PremierWest Bancorp's leadership failed to gain shareholder approval Tuesday of its proposed acquisition by AmericanWest's parent company, Starbuck Bancshares of Spokane, Wash.
During a shareholder meeting at Rogue Valley Country Club, less than half of the company's shares were voted in favor of the merger, forcing executives to adjourn until Wednesday, March 13, and allow more time for proxy votes to come in. (Correction: see below)
Thus far, 46.9 percent of the outstanding shares and 63.9 percent of the total votes cast favored the merger. More than half of PremierWest's shares must be cast in favor of the deal for the Medford-based bank to become part of AmericanWest.
"We're not going to have any comment beyond what we put out," Chief Executive Office Jim Ford said after releasing those details.

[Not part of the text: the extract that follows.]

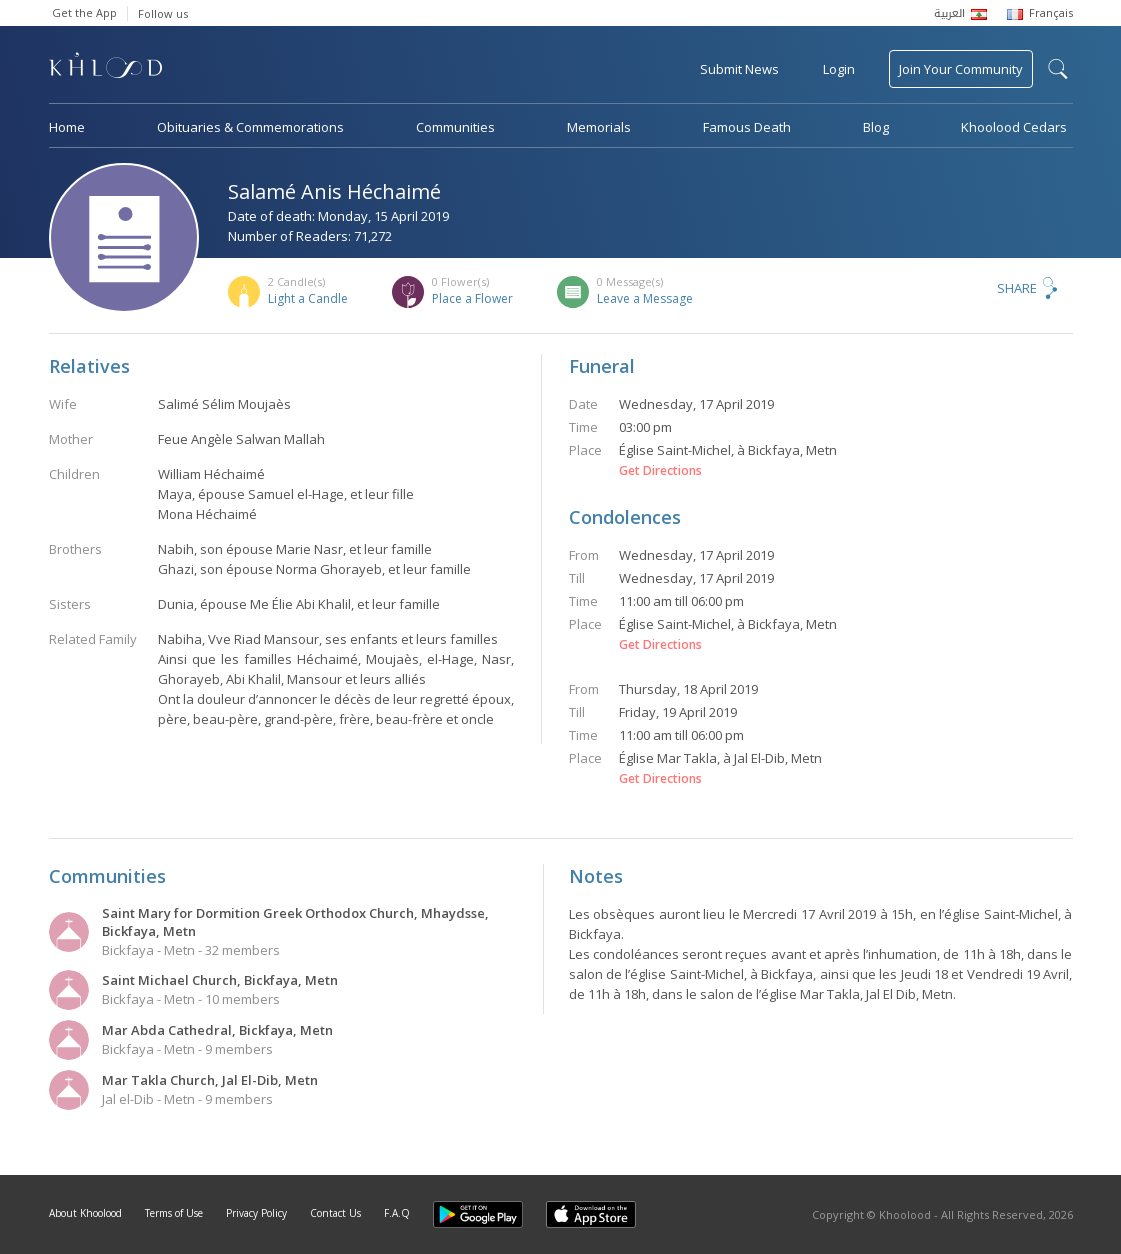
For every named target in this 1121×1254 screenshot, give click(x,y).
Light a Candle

PremierWest announced an agreement to be bought by Starbuck Bancshares in October for $16.6 million in cash, about 43 percent of the PremierWest's tangible book value. The bank reported assets of $1.1 billion at the end of 2012 and is well-capitalized, with an 8.95 percent Tier 1 leverage ratio at year end, according to the Federal Deposit Insurance Corp. Tier I capital is a measurement of a bank's ability to sustain losses. It includes core capital such as common stock and retained earnings. However, PremierWest' problem loans represent 4.21 percent of its balance sheet. Further, PremierWest still owes the U.S. Treasury Department $41.4 million for its Troubled Asset Relief Program funds; AmericanWest will pay that off if the deal is approved.
PremierWest said it would again accept proxies via Internet and telephone, beginning 5 a.m. Thursday, until 8:59 p.m. Tuesday, March 12.
In its Tuesday night release announcing adjournment of the shareholder meeting, PremierWest once more urged voters to approve the proposal.
— Greg Stiles
Correction: The date has been corrected in this version.